In the early to mid part of his career Eubank also held the distinction of being perhaps the most hated athlete in all of British sport, his ring entrances booed by thousands of fans who’d parted with their hard-earned cash hoping to see him knocked out.
The two fights that Eubank fought against Nigel Benn have never been equalled in British boxing when it comes to excitement, drama and courage. Only the rivalry between Ali and Frazier eclipses the Eubank-Benn rivalry, one in which no quarter was asked or given.
Eubank emerged victorious after their first fight, held at Birmingham’s National Exhibition Centre in 1990, when veteran US referee Richard Steele stepped in during the ninth round to save Benn from taking any more punishment in what had been a ring war.
During the customary post-fight interview Eubank could hardly speak, he was in so much pain, having suffered a broken rib.
Between that epic battle and the next one against his arch-rival in 1993 at Manchester United’s Old Trafford, this time ending in a draw in front of 40,000 in the stadium and 16 million watching at home, Eubank enhanced his reputation with a series of wins against the likes of Gary Stretch, Michael Watson (twice), Thulani Malinga, Tony Thornton and Ray Close.
By now his ring walk to Tina Turner’s Simply The Best had become part of his legend, as had the way he jumped over the ropes to arrive in the ring, before strutting and preening like a gladiator, soaking up the energy of sell-out crowds wherever and whenever fought.
Meanwhile outside the ring eccentricity was his stock-in-trade. Eubank adopted the mannerisms and demeanour of an English country gent, complete with jodhpurs, monocle and cane.
In this he was a throwback to Jack Johnson, another boxing dandy, who by turns confounded, shocked, and entertained the public with his refusal to act and behave in the manner expected of a black world champion.
It made Eubank a sportswriter’s dream, not to mention extremely rich, reflected in the unprecedented eight-fight £10 million contract he signed with Sky Sports in the mid-1990s. It was money the Brighton-based champion used to finance an exorbitant lifestyle.
Mansions, top-of-the-range cars, an expensive wardrobe, motorcycles, and even the biggest truck in Europe at the time — Eubank embarked on a spending spree and a spate of dodgy investments that ended in him going bankrupt in 2009.
But even without the toys and money, one thing no one could ever take from him is his legacy as one of the most courageous, exciting and proud champions ever to grace a boxing ring.
The names of some of the opponents on his considerable record comprise a who’s who of the most illustrious British middleweights and super-middleweights ever produced in this country, not to mention the world.

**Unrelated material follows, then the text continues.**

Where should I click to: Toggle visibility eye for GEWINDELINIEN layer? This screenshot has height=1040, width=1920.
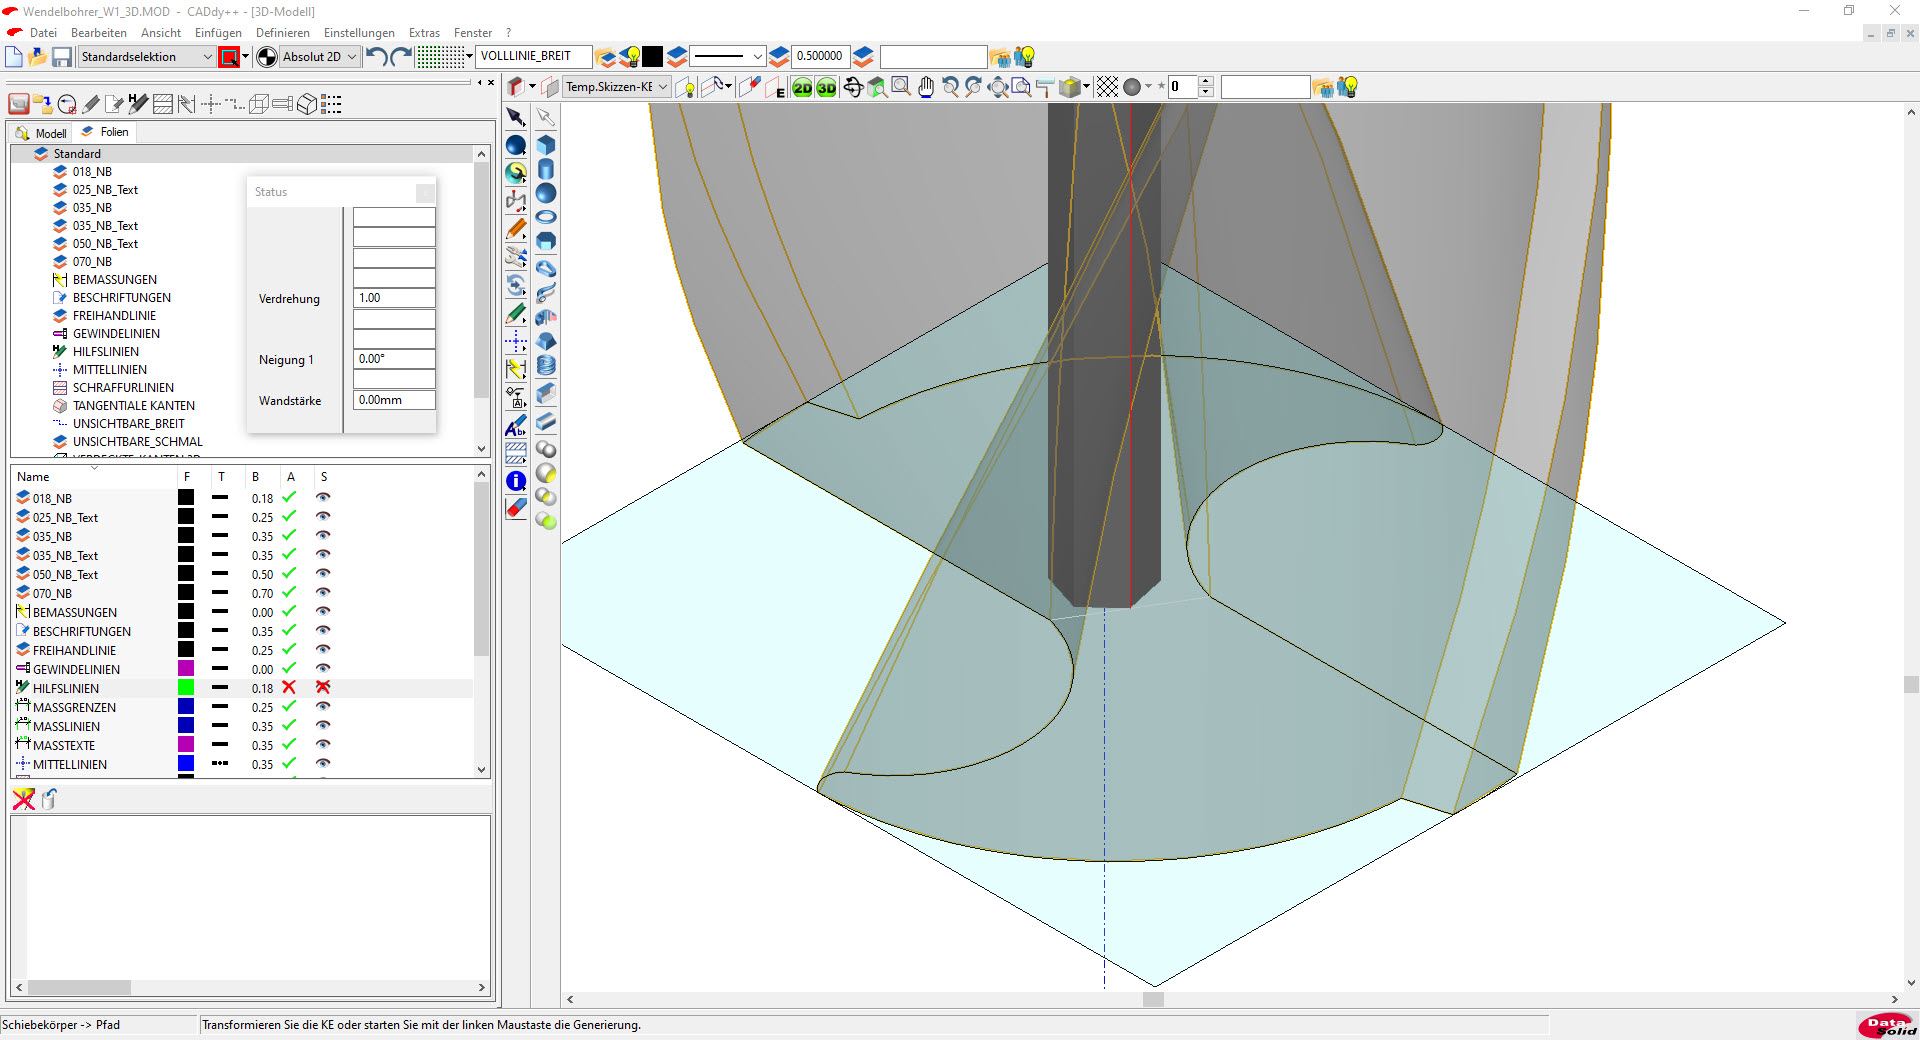pyautogui.click(x=323, y=669)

Benn and Watson have already been mentioned, but Eubank also shared a ring with Stevie Collins and Joe Calzaghe. Moreover at a time when it’s hard to get the best to face one another in the ring, it will never be forgotten that Eubank fought the first three of the aforementioned fighters not just once but twice.
His last meaningful contest was against Carl Thompson in 1998 in the second of two challenges he mounted that year against the formidable Manchester-born champion for his WBO cruiserweight title.
The first contest Eubank lost in a 12-round unanimous decision, while the second saw him go out on his shield in the ninth. His performance that night still ranks as one of the most extraordinary displays of courage ever witnessed in the ring.
The standing ovation from the crowd afterwards he received was proof that finally, after a long career suffused with controversy, excitement and memorable nights, Eubank had won over the British boxing public.
After a long period out of the public eye, Eubank has returned to prominence as mentor and the very public inspiration behind his son, Chris Eubank Jnr, as he sets out on the long road to emulate his father inside the ring.
He’ll be a success if he achieves half as much.